## Page text
If its just look and feel then yes that is an issue but one that is easily overcome. I don't expect them to rewrite the UI to please an audience that will just look for reasons why Apple's Safari is better anyway TBH.
Apple's Safari has the home court advantage, but there is lots of room for other players. Firefox has significant share on OS X. The idea that no matter how much work is done, Mac users won't use opera seems more of an excuse to me than anything. I try every major new version, then abandon it and move on because it doesn't support the native features of the OS upon which I rely.
If its just look and feel then yes that is an issue but one that is easily overcome. I don't expect them to rewrite the UI to please an audience that will just look for reasons why Apple's Safari is better anyway TBH.
I think your opinion here is just as wrong. There's plenty of money to go around for third party developers who actually write software for the Wii platform. The Wii is not just like every other platform either in the control schemes or in the user base. Companies that write for that control scheme and for that audience do well. Not so much those who instead tryto revamp a game designed for a different control scheme and a different audience or who write a game using their many years of experience but without rethinking their development for the Wii.
If your mindset is that OS X and OS X users re just like Windows and Windows users, you aren't going to do so well. And if you don't put the resources in to do it right, you'll fail. The same goes for the Wii. People that fail can claim it is because of brand loyalty, but to me that just rings hollow; an excuse for failure not a reason.
It is a minority audience on Mac for anything without an Apple logo.
iWork has about 20% of the Office suite install base on OS X, compared to MS Office's 80%. Lightroom has double Aperture's share on OS X. Final Cut is at what, 50%? So I guess my question is, what the hell are you talking about? What software is Apple selling where they are driving out all the non-Apple competitors on OS X? Even at much lower price points, the majority of OS X users aren't picking Apple software over third party software. Your theory sort of falls down there, doesn't it?
So you're prepared to criticize Opera for their (allegedly) poor quality Mac port but aren't prepared to actually file a bug report or make any attempt to bring your dissatisfaction to their attention?
While the previous poster may not have filed a bug report, I certainly did, almost a decade ago now. I filed several in fact. But they haven't done anything about the subject, so yeah, when someone says Opera for the Mac is great, I bring up where it is deficient. Maybe some of the developers will notice, or at least people will begin to understand why it has such low install share on the Mac.
There are system mouse gestures? Since when? Do you mean multitouch gestures?
OS X supports system services which can be installed by themselves or be supplied by an application. There are two different services available for OS X that can be used in pretty much all applications that use the Cocoa APIs, but won't work in Opera. So while I can use gestures in Opera, I have to configure them independently of all my other mouse gestures, which rather sucks.
. As for all those other services, I don't need a grammar checker (generally...), there is a spell checker built-in to Opera (which, again, I don't need)
Maybe you don't like grammar checking, but it's nice to have the option. As for spell checking, it's a lot less useful when it hasn't been trained with all the words I've taught the native spell checker. I meant really, why would I want to have to teach it twice that MSDP isn't a misspelling, and do the same for every other word? Why for the love of buddha can't it simply use the native spell checker offered to all apps?
Opera can send you straight to MW.com for dictionary/thesaurus or Wikipedia for encyclopedia
Right, but it can't use the native dictionary/thesaurus already installed on my machine, and which also goes to wikipedia and online resources all at once. Why does it have to be different and not behave the same as all the other native apps that aren't badly ported?

## Tasks to complete
1/ Answer these about the discussion of Opera on the Mac:
(a) What share of the Office suite install base on OS X does iWork have?
(b) How many OS X services does the writer say work in most Cocoa applications but not in Opera?
(c) Which site can Opera send you to for a dictionary or thesaurus?
2/ Carry on the discussion of Opera on the Mac, starting right after its final sentence.

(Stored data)

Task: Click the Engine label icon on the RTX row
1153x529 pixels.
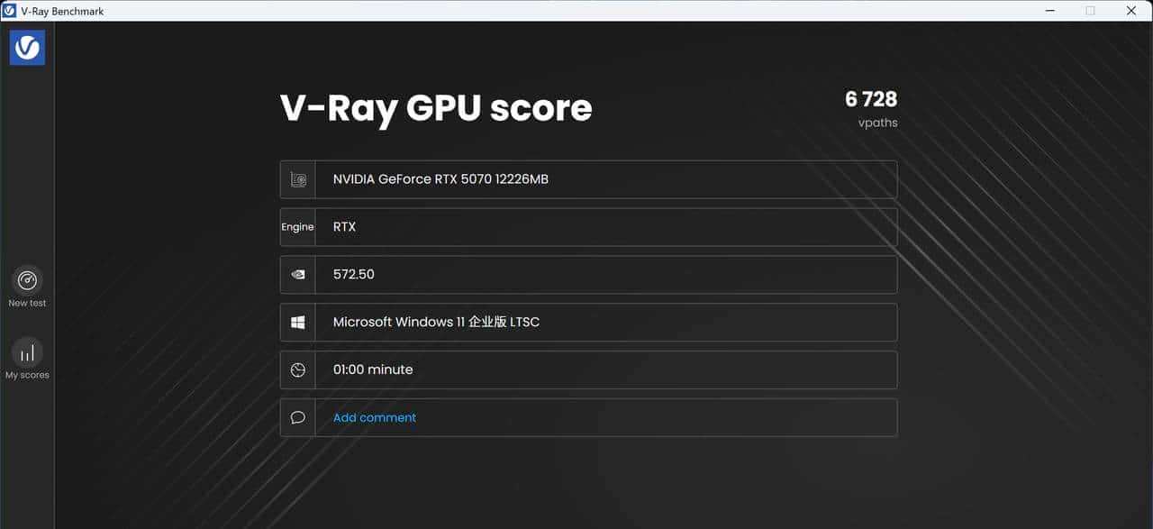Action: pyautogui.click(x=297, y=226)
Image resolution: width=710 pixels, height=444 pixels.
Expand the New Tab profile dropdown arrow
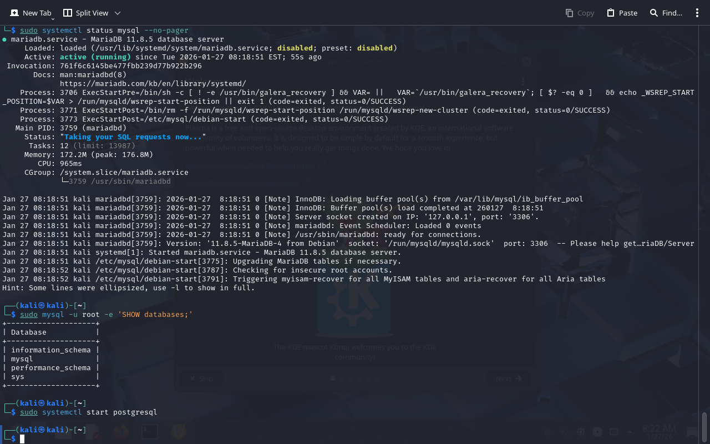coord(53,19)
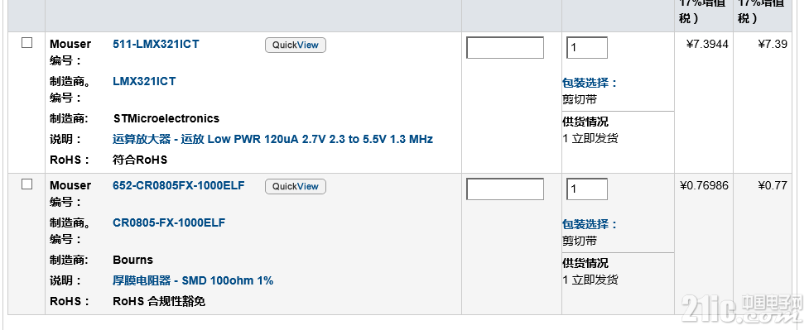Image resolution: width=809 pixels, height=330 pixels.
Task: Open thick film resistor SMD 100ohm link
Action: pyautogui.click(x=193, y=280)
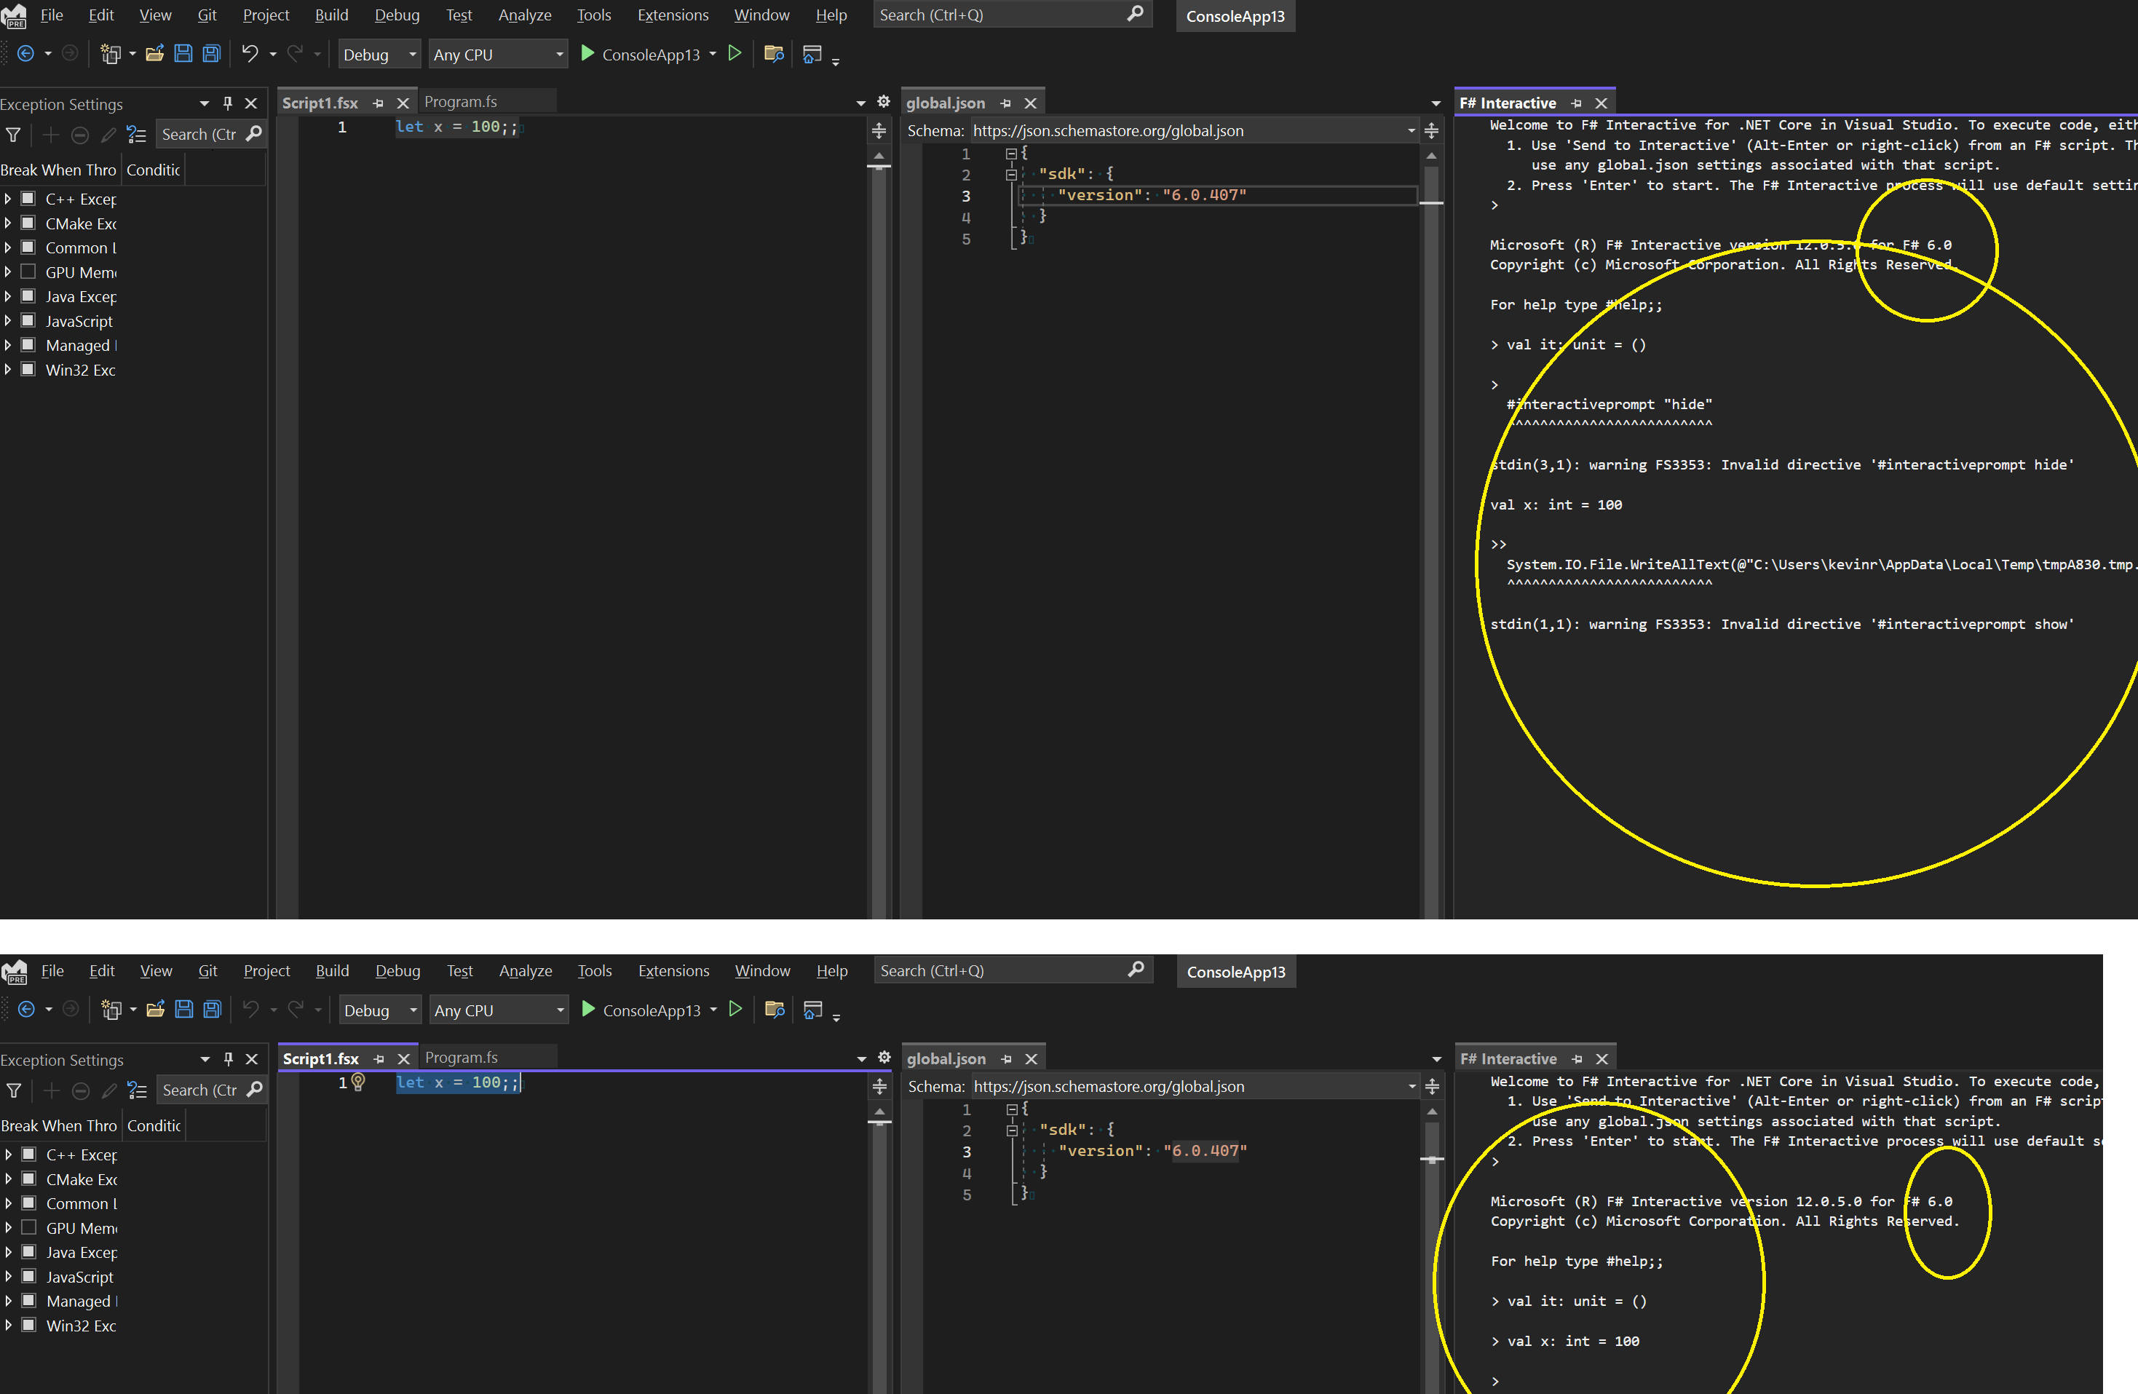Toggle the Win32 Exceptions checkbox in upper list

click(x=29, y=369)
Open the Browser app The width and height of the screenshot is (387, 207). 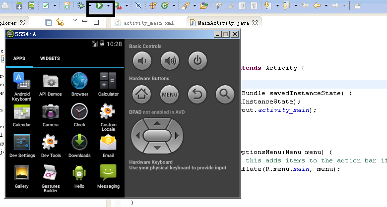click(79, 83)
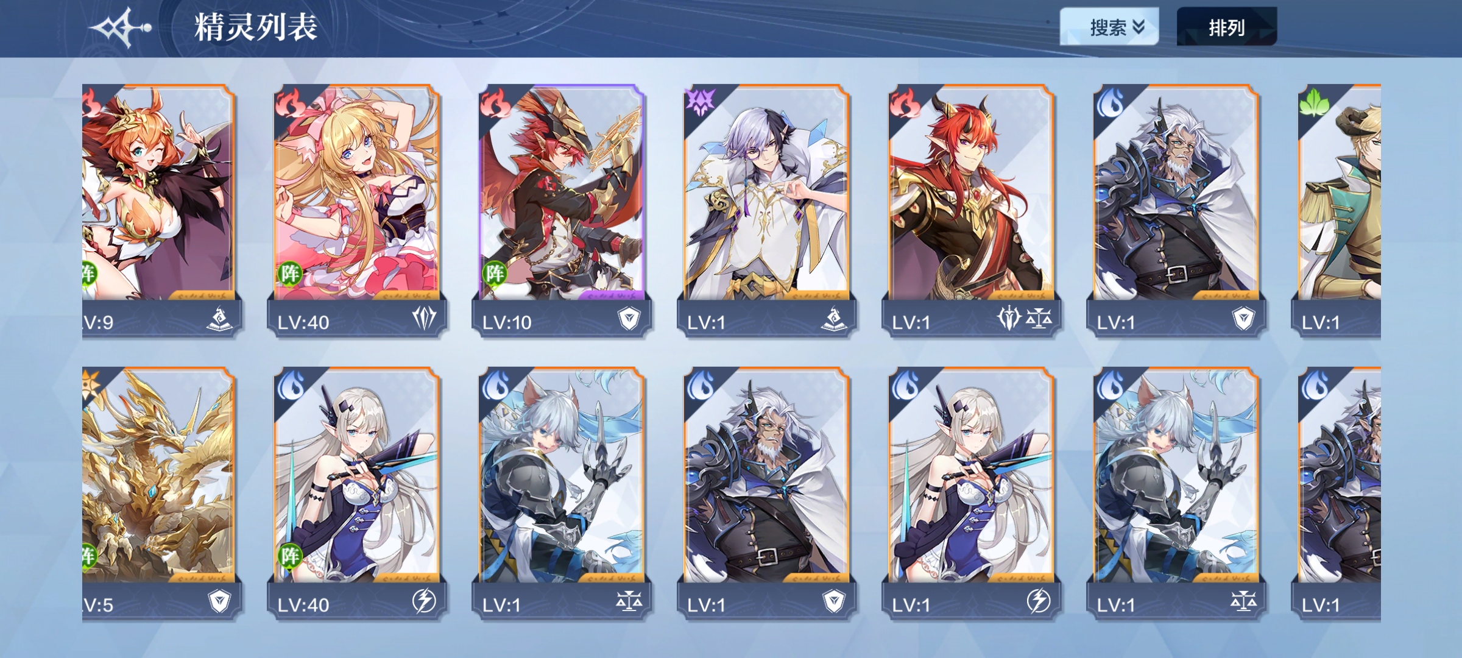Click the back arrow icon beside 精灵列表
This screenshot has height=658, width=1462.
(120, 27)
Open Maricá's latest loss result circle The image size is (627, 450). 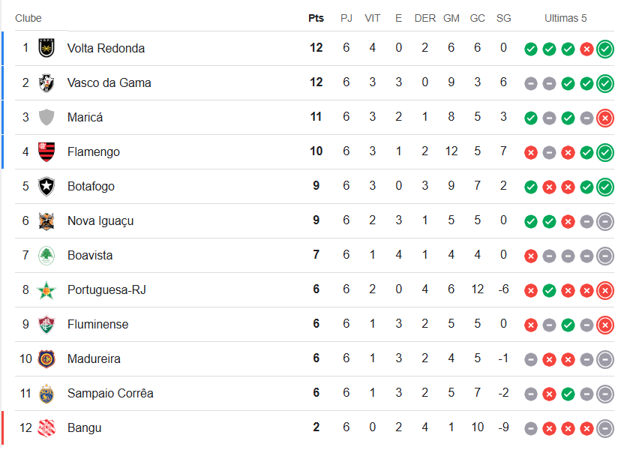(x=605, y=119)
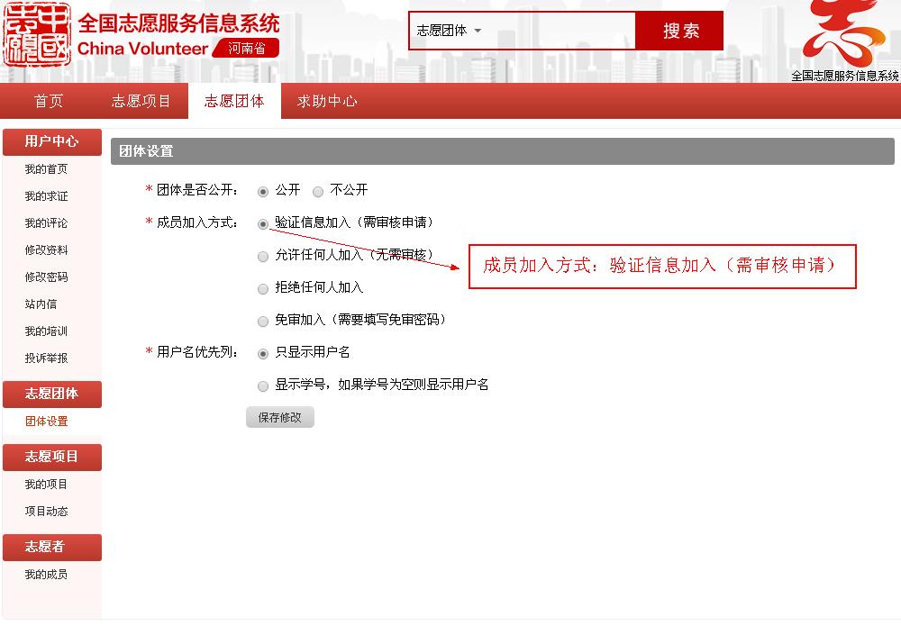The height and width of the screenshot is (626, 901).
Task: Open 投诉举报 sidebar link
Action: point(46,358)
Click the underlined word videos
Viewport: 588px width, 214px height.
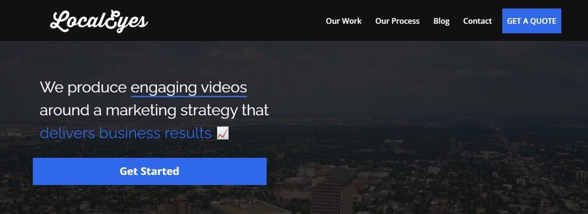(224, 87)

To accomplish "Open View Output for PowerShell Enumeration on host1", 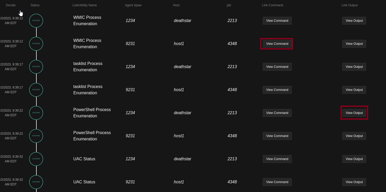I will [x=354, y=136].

## The replies
1/
(a) About 20%
(b) Two
(c) MW.com

2/
and I don't know what "text manipulation" services you're talking about; the ones that show up in the services menu for me are the same that show up in Safari's services menu.
I take it you haven't installed any services that operate on text, like something to fix those terrible line endings left by notepad, or to replace smart quotes with straight ones, or to automatically change a URL into a proper bibliography citation? I use them heavily, but last check they still didn't work at all in Opera.
I'm sure better Mac OS X integration will come in time; it already looks like a native Mac app. More so than Firefox, at any rate.
I put in feature requests to fix the problem, wow, forever ago. It just doesn't seem to be a priority there. It is too bad because I do like it on Windows. It's about the same as Safari on Windows, just not there.
Plus it also has Inspect Element (like Chrome), mouse gestures (like the Firefox addons), and it looks good in Mac OS X and Windows (although not so much in Linux).
I really like Opera on Windows, but I find it dreadful on OS X. I like mouse gestures and use them regularly, but Opera only supports the mouse gestures built into Opera, not the system service ones that work in all my other apps. The same goes for the rest of the system services. No support for the native spellchecker or grammar checker or word statistics. No automatic language translation, dictionary/thesaurus lookup, or text manipulation services. If you give up all the cool OS supplied features of OS X, you might as well be on Windows. I always seems to me like a badly ported Windows app, which is too bad because it is a very nice Windows app.
I fail to see how it would be of any benefit to us for IBM to take that stance.
Regardless of if end users have to use a site, other vendors will, and that affects what browsers are in use at those other vendors. It also determines what Web development skills, developers, and tools benefit most moving forward. Companies being pressured to spend money and comply with standards or lose deals will suddenly care about standards, which means their Web developers will and their tool providers will. So now you have more Web development tools and developers who make standards compliant sites and that will almost certainly bleed over into other Web sites that average people do use.
I'm a strong supporter of web standards (a real one, unlike Steve).
Yeah, that will boost your credibility.
I hope this means that if IBM can't navigate a vendor's site with Firefox, they'll just look elsewhere.
The fact that a company employed wrong web designers/programmers doesn't mean it's not good in what *it* does (save if what they do are websites, of course).
That's completely true, but not really relevant. You see, doing business means being good at working with others. Standards are a big part of that. If you have to go out of your way to do business with someone, like if they refuse to be paid in US dollars and will only accept canned tuna fish as payment, well, they have to be a whole lot better for you to go out of your way. Normally, who cares? I mean really, if some company wants to make it hard to do business with them, well that sucks and we move on.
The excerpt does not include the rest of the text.